:: TEXT PROVIDED ::
=-=-=

We're thinking of relying on SPT data to estimate Su using good old Su=5N since it has the least amount of operational error with automatic hammers nowadays. I realise that SPT is not a good method to estimate Su in clays. However, I estimated the Su using the undrained friction angle and undrained cohesion from the CIU test using the estimated current overburden pressure, and the results don't correlate well with the adjacent SPT's at all (SPT = 1 to 12Su), with some of the higher SPT's having really low Su's and vice versa. So I'm not too sure whether to trust the SPT's or the CIU tests, so that's a major issue too. It doesn't help that the soil is a residual volcanic soil. The SPT's tend to suggest soil strength which is much higher than what the CIU tests indicate. The UU tests (when I use the current overburden stress) shows even lower strengths than the CIU tests. However, I'm thinking of being on the conservative side and rely on the CIU test results instead, looking at the very high water contents, void ratios, Cc/Cr values and low OCR values.

The average undrained friction angle is about 15 degree and undrained cohesion is about 20kPa. Su/σ'v = tan Φu = tan 15 = 0.267 which is similar to estimated SHANSEP relationship of 0.267 estimated using empirical correlations using PI by Skempton.

So I'm thinking of using these parameters to model the staged construction process and fill stability evaluation. Would my approach be correct?

 

[dgillette]

If I understand the problem right, regardless of the OCR in the ground now, you will be concerned with NC soils when the fill is being constructed. That makes analysis easier (because you don't need so much testing to find the exponent applied to the OCR), but of course the soil is weaker if NC. Do you have oedometer tests? Those are much more valuable in figuring out the existing strength than the SPTs are! Probably more valuable than the UUs also. If you have oedometers, you can use the main SHANSEP equation tau/sigma'vc = S(OCR)^m, and look at sensitivity to reasonable variation in S (remembering that S varies with the orientation of the shear plane). Most of the time, you can just assume that m=0.8. Refer to CCL's Figure 12, with the portions of the shear surface marked C, D, and E. That's IMPORTANT when trying to assess reasonable values for S. Check whether your CPT data seem to fit with any reasonable value of S. That will give you some idea about whether to discard them completely. Note that CCL discouraged the use of undrained friction angle, phi-cu, although once in a while you can get away with it if the geometry is right.

CIU tests tend to over-predict the strength of anisotropically consolidated material with sigma1'c equal to the consolidation pressure in the main SHANSEP equation: tau/sigma'vc = S(OCR)^m. The "tau" there is tau-ff, shear stress on the failure plane at failure.

The strength you have to work with is basically whatever it is now, outside the footprint of the embankment. Within the footprint, it will increase to S*sigma'vc as consolidation progresses. If the material is now OC, there will not be much gain in strength until sigma'vc exceeds the maximum past pressure. This makes sense, because there isn't much decrease in void ratio on the unload-reload curve in a consolidation test; you don't get much more strength until the void ratio decreases significantly.

=-=-=

From the forum thread on estimating undrained shear strength, please list the soil properties the first poster cites as reasons for relying on the CIU test results.

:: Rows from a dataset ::
=-=-=

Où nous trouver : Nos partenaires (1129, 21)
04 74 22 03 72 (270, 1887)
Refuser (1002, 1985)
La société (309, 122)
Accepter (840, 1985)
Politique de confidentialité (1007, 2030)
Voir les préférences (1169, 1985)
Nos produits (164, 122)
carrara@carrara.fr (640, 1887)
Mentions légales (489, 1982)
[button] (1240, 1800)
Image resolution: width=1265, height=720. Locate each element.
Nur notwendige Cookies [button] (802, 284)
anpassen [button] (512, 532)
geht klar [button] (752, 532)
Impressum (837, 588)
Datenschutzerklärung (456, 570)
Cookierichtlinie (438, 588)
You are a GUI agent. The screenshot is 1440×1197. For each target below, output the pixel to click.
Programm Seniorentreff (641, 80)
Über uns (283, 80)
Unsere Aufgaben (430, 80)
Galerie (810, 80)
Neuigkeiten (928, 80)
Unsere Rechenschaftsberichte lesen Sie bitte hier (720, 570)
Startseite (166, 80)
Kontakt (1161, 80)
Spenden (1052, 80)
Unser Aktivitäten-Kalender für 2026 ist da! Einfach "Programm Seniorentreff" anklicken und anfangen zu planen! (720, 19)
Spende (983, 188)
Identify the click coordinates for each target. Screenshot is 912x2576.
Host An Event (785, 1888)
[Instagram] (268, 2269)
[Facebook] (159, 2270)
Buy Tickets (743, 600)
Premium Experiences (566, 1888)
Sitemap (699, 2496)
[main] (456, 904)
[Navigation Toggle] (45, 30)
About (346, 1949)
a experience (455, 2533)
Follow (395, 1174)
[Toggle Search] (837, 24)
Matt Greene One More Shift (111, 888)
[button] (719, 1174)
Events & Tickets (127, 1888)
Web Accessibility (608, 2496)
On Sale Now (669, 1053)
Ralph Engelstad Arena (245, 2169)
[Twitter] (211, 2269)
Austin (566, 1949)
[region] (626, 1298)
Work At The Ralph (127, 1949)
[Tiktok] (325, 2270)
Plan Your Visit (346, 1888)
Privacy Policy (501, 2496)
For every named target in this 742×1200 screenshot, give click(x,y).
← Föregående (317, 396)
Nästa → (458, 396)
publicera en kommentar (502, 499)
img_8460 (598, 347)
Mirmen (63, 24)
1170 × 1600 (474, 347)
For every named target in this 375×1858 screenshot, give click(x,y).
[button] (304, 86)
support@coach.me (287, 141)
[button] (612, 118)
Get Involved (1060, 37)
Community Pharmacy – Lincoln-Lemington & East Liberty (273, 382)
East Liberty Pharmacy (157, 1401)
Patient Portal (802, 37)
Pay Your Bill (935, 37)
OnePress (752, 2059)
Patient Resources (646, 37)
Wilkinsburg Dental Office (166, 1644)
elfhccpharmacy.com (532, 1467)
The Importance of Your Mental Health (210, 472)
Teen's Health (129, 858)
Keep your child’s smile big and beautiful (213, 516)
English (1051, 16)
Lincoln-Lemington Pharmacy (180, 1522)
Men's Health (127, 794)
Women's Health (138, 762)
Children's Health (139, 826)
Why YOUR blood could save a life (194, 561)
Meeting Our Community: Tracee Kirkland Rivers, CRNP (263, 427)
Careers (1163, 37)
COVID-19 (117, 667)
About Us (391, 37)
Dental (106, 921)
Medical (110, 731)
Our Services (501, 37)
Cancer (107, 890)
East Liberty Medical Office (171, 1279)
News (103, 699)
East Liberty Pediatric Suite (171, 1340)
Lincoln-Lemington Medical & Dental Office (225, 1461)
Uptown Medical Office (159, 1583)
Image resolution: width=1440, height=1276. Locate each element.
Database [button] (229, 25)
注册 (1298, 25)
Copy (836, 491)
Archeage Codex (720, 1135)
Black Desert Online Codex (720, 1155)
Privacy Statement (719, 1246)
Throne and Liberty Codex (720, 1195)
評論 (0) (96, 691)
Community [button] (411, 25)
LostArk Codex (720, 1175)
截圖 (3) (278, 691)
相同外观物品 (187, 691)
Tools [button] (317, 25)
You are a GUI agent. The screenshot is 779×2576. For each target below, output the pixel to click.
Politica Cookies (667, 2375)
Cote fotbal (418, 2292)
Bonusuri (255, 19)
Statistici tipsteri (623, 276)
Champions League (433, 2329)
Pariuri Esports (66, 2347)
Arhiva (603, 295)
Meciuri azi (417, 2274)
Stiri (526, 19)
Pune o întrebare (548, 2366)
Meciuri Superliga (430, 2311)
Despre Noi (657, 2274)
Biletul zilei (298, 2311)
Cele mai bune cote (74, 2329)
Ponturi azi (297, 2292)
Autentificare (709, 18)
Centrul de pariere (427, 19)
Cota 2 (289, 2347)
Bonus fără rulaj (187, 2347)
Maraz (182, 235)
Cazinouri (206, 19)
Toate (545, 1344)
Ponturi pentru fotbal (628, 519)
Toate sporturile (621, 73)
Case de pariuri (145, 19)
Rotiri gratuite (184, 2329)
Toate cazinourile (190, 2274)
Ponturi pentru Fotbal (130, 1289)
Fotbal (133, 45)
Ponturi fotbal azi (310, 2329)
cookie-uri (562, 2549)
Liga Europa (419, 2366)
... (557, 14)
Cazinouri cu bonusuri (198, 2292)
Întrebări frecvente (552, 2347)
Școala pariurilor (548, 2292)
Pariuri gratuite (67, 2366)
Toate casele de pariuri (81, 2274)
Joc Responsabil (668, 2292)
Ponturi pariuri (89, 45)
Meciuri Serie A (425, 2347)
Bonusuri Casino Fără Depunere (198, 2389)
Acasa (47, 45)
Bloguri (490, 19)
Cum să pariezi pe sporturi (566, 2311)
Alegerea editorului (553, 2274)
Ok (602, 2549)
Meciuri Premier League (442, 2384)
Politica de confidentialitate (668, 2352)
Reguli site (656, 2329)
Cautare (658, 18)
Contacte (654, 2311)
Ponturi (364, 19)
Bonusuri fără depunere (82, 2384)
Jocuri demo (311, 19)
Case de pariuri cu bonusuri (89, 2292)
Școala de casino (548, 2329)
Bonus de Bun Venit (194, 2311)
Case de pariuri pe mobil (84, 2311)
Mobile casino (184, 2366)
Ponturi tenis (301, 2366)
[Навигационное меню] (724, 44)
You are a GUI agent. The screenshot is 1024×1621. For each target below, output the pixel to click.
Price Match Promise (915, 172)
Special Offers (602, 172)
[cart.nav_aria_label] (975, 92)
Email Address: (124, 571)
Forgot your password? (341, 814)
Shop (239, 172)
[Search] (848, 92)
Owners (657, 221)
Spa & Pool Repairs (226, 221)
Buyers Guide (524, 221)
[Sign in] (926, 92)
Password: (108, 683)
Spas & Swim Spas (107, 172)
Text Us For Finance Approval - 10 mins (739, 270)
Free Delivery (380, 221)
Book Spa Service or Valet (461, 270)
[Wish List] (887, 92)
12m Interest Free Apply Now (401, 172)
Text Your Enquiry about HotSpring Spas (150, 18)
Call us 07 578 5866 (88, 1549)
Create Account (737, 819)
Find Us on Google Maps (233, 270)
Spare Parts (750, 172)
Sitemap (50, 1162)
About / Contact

=-=-=

:: RESPONSE ::
- very high water contents
- void ratios
- Cc/Cr values
- low OCR values